The BV device can work with any amount of supplemental oxygen including room air. BVMs typically use an reservoir for supplemental oxygen so that the administered oxygen can exceed the flow rate during inhalation, like a non-rebreather in order to give oxygen only from the reservoir, the flow into the reservoir has to be at least equal to the minute ventilation being provided to the patient, if the patient's minute ventilation is 10 liters then the flow into the reservoir has to be at least 10 liters per minute.

As a side note, and I know this is going to make a lot of people's heads explode, but you don't have to use flows of at least 10 or 12 liters or more with a non-rebreather to make it flush out the exhaled CO2, that's what "non-rebreather" means; the mask has two valves that control the flow of exhaled CO2 so that it is not mixed with oxygen in the reservoir.

Specializes in Private Duty Pediatrics.
... As a side note, and I know this is going to make a lot of people's heads explode, but you don't have to use flows of at least 10 or 12 liters or more with a non-rebreather to make it flush out the exhaled CO2, that's what "non-rebreather" means; the mask has two valves that control the flow of exhaled CO2 so that it is not mixed with oxygen in the reservoir.

As I understand it, the high flow to a non-rebreather is necessary to inflate the reservoir.
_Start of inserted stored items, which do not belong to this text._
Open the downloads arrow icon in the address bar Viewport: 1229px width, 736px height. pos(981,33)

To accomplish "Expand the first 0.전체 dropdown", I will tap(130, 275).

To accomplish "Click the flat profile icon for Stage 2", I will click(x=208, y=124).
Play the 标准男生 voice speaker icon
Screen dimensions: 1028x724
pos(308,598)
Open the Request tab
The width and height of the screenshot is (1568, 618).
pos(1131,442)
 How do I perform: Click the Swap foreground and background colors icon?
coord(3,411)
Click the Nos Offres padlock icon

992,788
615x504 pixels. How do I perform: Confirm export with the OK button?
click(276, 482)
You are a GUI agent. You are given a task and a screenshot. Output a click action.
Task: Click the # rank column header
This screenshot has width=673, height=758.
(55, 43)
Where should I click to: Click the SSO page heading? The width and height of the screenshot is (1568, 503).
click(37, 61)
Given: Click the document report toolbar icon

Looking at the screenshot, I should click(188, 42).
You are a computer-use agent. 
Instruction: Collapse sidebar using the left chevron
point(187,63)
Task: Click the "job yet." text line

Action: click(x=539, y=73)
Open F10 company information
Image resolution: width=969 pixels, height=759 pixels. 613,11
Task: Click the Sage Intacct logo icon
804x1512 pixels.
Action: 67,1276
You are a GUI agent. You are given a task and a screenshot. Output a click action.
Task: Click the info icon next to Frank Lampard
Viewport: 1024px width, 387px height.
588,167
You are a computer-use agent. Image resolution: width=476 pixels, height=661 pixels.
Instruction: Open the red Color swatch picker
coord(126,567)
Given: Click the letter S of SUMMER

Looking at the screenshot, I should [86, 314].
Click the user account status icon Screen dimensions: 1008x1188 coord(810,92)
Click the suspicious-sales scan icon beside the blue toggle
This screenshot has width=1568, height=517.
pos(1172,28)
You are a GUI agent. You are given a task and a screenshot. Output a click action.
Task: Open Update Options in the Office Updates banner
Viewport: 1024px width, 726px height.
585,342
Since the patient cannot pull in room air - it all must come from the tank - you need enough volume delivered.

I saw what happened to my Mom when her tank ran dry while she was on a non-rebreather. As the reservoir deflated, her SpO2 plummeted.

Specializes in Critical Care.
As I understand it, the high flow to a non-rebreather is necessary to inflate the reservoir. Since the patient cannot pull in room air - it all must come from the tank - you need enough volume delivered.

I saw what happened to my Mom when her tank ran dry while she was on a non-rebreather. As the reservoir deflated, her SpO2 plummeted.

The patient can actually still breathe in room air even when the reservoir bag is empty since NRBs are required to have a non-valved vent in addition to the one way exhalation valve to prevent asphyxiation in case the reservoir bag becomes depleted.

With an empty reservoir bag, a NRB essentially becomes a simple mask, with the patient only getting the amount of oxygen flowing into the bag during inhalation, rather than inhaling the accumulated concentrated oxygen in the bag.

I was referring to the belief that the purpose of a high flow rate of oxygen is to purge the bag of exhaled CO2.

Specializes in 15 years in ICU, 22 years in PACU.

There was a thread about COPD pts on this some years back and the answer i got was that you need 10L of oxygen for an Ambubag.

https://allnurses.com/general-nursing-discussion/ambu-bag-with-533590.html

After reading the thread referred to by OP, it seems OP has had trouble with BVM for some time (2015).

Any patient in arrest needs as much oxygen as possible.

Or so i thought so until today.

Questioning the use of oxygen on a COPD pt in cardiac arrest boggles the mind.

After reading the thread referred to by OP, it seems OP has had trouble with BVM for some time (2015).

Questioning the use of oxygen on a COPD pt in cardiac arrest boggles the mind.

Except if you had read clearly you could see that I was not the OP for that thread.

I only asked the question(in the previous thread) if Ambubag can be used without oxygen. Never saw it done that way before.

Prior to 2015,I have only used oxygen,and even then none from an oxygen concentrator,when using an Ambubag.

The OP was my first time hearing about an oxygen concentrator being acceptable for Ambubag use.

One,because I previously thought they take some time to produce oxygen.

Two,because most that i see in the home only go up to 8L/min at best.

Besides,as I stated,most cases have full oxygen tanks so no need to use a concentrator.

I'd searched the internet and came up with nothing.

We do not have manuals sitting around for concentrators either. We barely have any sitting around for just about any piece of equipment in the home.